Second Lady of the Federated States of Micronesia
- In role May 11, 1979 – 1983
- President: Tosiwo Nakayama
- Succeeded by: Amalia Nanpei Olter

Personal details
- Born: Carmen Mutnguy April 6, 1939 Yap, Micronesia
- Died: December 8, 2016 (aged 77) Yap, Micronesia
- Spouse: Petrus Tun (1964–death)
- Children: Petra Giltiningin-Fattinan, Jonathan Machieng Tun, Daniel Ruegrong, Thomas Gilwuyoch Tun, Tresa Tidad Tun, Joseph Choorang Tun, and David Tun

= Carmen Mutnguy Tun =

Micronesian teacher, historian (1939–2016)

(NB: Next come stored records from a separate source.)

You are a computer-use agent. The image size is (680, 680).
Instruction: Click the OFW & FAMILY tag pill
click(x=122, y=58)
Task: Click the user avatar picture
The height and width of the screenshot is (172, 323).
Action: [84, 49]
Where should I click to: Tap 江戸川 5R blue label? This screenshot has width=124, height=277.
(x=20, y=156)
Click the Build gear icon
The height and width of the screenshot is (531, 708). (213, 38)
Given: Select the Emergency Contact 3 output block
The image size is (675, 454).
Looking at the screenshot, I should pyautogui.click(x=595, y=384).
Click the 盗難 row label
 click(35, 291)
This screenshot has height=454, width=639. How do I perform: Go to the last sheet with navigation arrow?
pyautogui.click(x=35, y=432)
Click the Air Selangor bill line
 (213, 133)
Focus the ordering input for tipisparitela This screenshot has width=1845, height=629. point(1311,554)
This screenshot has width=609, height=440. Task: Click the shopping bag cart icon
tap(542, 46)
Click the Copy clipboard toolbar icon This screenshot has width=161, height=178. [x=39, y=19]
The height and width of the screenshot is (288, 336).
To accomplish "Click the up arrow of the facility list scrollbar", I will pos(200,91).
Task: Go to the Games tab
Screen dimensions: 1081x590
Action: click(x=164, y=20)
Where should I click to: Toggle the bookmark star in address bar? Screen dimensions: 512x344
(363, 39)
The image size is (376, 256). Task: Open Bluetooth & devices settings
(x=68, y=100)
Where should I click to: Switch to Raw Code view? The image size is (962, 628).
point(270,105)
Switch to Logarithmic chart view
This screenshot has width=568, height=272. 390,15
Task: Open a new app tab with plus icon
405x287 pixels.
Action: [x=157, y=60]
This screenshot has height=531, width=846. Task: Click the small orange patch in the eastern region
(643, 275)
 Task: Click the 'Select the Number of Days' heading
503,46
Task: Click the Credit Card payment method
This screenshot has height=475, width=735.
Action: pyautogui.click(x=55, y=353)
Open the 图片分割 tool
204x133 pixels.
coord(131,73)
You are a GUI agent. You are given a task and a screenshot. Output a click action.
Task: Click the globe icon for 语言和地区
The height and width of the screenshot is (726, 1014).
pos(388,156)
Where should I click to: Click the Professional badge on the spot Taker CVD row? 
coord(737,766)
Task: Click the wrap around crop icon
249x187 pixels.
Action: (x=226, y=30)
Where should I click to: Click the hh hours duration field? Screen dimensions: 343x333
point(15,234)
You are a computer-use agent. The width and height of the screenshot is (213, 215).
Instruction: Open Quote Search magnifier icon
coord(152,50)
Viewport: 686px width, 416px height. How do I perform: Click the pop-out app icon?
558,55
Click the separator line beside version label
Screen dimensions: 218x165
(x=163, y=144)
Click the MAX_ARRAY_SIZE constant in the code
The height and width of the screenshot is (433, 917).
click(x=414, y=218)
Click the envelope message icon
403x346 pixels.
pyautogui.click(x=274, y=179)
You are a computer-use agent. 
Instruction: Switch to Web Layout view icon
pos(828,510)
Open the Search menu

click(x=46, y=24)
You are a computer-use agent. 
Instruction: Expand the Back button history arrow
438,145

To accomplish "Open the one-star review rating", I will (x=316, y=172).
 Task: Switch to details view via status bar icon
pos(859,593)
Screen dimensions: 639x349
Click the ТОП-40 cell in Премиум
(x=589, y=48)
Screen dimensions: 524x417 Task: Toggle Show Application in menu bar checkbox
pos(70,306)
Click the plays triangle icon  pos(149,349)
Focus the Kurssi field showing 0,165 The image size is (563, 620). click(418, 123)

Carmen M. Tun (April 14, 1939 – December 8, 2016), also known as Carmen Mutnguy, was a teacher, Yapese historian, linguist, and grassroots advocate from Yap, Micronesia. She was married to the first Vice President of the Federated States of Micronesia, Petrus Tun. She was also First Lady to the second Governor of Yap from 1987–1995.

==Career==
In the early 1960s, Carmen Mutnguy was a teacher, and an officer of the Yap Women's Association (YWA) which she co-founded with members of the women of Yap. She also served as Post Master of the Yap branch of the FSM Postal Service, and retired on April 6, 2000.

==Books==
In 1960, Carmen M. Tun, put down the Legend of Manbuth, a local Yapese tale. She was instrumental in the translation of the Bible to the Yapese language.